Tutto ciò conferma una cosa che i laici hanno sempre sostenuto: la norma etica si struttura soprattutto per l’influenza di una generale disposizione della coscienza collettiva, che definisco per semplicità morale di senso comune, che si forma dentro ognuno di noi per molteplici influenze e che, pur essendo generalmente restia ad accettare anche le più elementari proposte di cambiamento, si modifica in rapporto a quelle che vengono definite «le intuizioni dei vantaggi che possono derivare dalle conoscenze possibili». Tutto ciò naturalmente avviene solo se è possibile trovare, in queste nuove conoscenze, indicazioni attendibili e comprensibili sui miglioramenti che ne deriveranno e garanzie nei confronti dei presumibili rischi.

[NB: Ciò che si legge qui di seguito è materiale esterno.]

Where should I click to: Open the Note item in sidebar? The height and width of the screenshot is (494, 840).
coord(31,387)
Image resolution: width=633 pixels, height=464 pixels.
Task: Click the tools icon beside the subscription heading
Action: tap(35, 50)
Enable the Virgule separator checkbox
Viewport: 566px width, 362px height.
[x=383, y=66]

Deve dunque cessare da subito – e la sentenza della nostra Consulta lo conferma – l’incomprensibile divario e la inaccettabile contraddizione tra il senso morale della nostra società e le norme giuridiche approvate dal Parlamento, norme troppo spesso suggerite da una morale religiosa ossificata, rigida e incapace di adattarsi al mondo moderno.
Adesso però ci sono cose che debbono essere affrontate con animo sgombro da risentimenti e da preoccupazioni assurde. La prima riguarda il fatto che la donazione di gameti deve tornare ad essere, nel nostro Paese, oblativa e non può essere affidata ad alcun tipo di commercio. Dovranno essere affrontati poi alcuni temi di rilevante interesse, come quello dell’opportunità di preparare un semplice protocollo che consenta di selezionare in modo semplice e non punitivo le coppie richiedenti, di affrontare il problema dell’età dei candidati a questa genitorialità e di discutere il problema del segreto, cioè se garantire al figlio la conoscenza della propria origine genetica (o in alternativa di affidare ai genitori la scelta di dargli o no accesso a questa informazione).

Merita certamente una analisi anche il problema della richiesta di donazioni di gameti e di embrioni che certamente arriverà da parte di donne sole e di coppie omosessuali e lo stesso deve riguardare il problema del dono del grembo (come si vede non dell’affitto dell’utero, che cosa completamente diversa).

Penso che se esiste ancora un po’ di logica nei nostri parlamentari queste questioni debbano essere affrontate, in prima battuta, dal Comitato Nazionale per la Bioetica il quale, tra l’altro (anche se nessuno se ne è accorto ) è stato creato proprio per occasioni come questa.

E se posso permettere di dare un consiglio alle persone religiose che trovano scandalosa questa decisione, vorrei ricordare loro che modificare la dottrina tenendo conto dello spirito del tempo non è alito del demonio, è solo semplice buonsenso.